= Prism (chipset) =

The Prism brand is used for wireless networking integrated circuit (commonly called "chips") technology from Conexant for wireless LANs. They were formerly produced by Intersil Corporation, before being sold to GlobespanVirata in 2003, which was later acquired by Conexant in early 2004.

== Legacy 802.11b products (Prism 2/2.5/3) ==
The open-source HostAP driver supports the IEEE 802.11b Prism 2/2.5/3 family of chips.

Wireless adaptors which use the Prism chipset are known for compatibility, and are preferred for specialist applications such as packet capture.

No win64 drivers are known to exist.

=== Intersil firmware ===
- WEP
- WPA (TKIP), after update
- WPA2 (CCMP), after update
- Access Point mode

=== Lucent/Agere ===
- WEP
- WPA (TKIP in hardware)

== 802.11b/g products (Prism54, ISL38xx) ==
The chipset has undergone a major redesign for 802.11g compatibility and cost reduction, and newer "Prism54" chipsets are not compatible with their predecessors.
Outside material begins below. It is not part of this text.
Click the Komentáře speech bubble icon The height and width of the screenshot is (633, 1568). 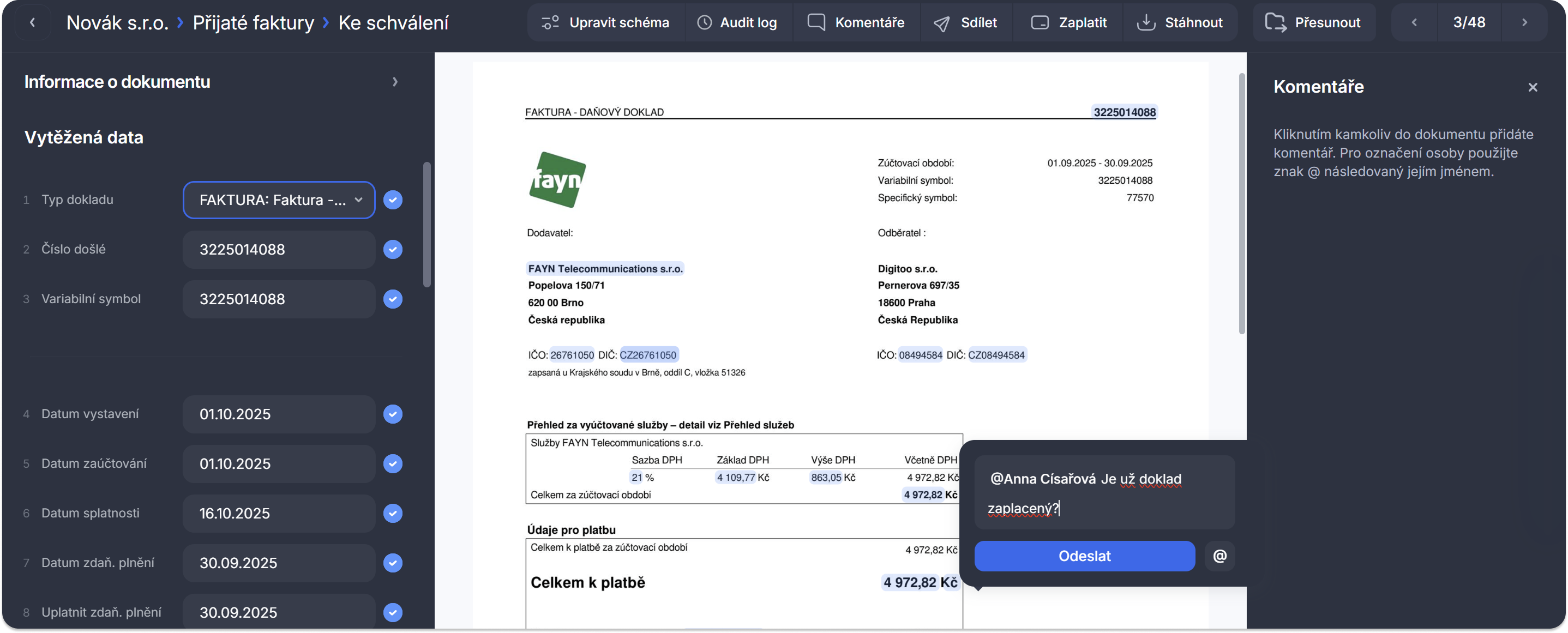[x=816, y=22]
Intersil initially provided a Linux driver for the first Prism54 chips which implemented a large part of the 802.11 stack in the firmware. However, further cost reductions caused a new, lighter firmware to be designed and the amount of on-chip memory to shrink, making it impossible to run the older version of the firmware on the latest chips. In the meantime, the PRISM business was sold to Conexant, which never published or provided information about the newer firmware API that would enable a Linux driver to be written.
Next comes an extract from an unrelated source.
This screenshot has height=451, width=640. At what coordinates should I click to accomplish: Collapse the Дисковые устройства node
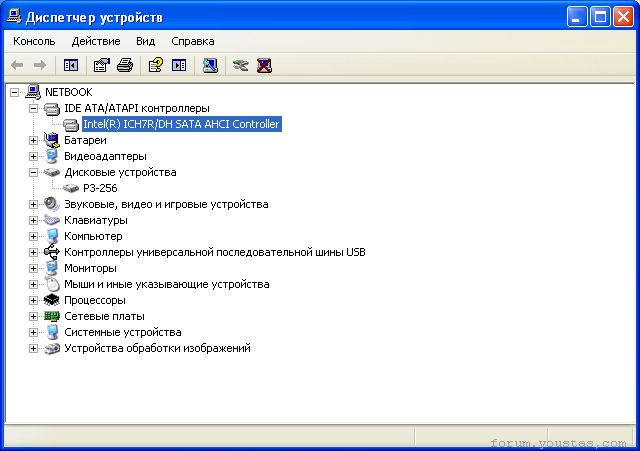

A lack of SoftMAC support in the Prime54 driver resulted in only being able to use FullMAC devices. However, a reverse engineering effort eventually made it possible to use the newer Prism54 chipsets under the Linux and BSD operating systems. This effort deprecated the Prism54 driver in the Linux kernel, and has been replaced by the p54 driver which supports both FullMAC and SoftMAC.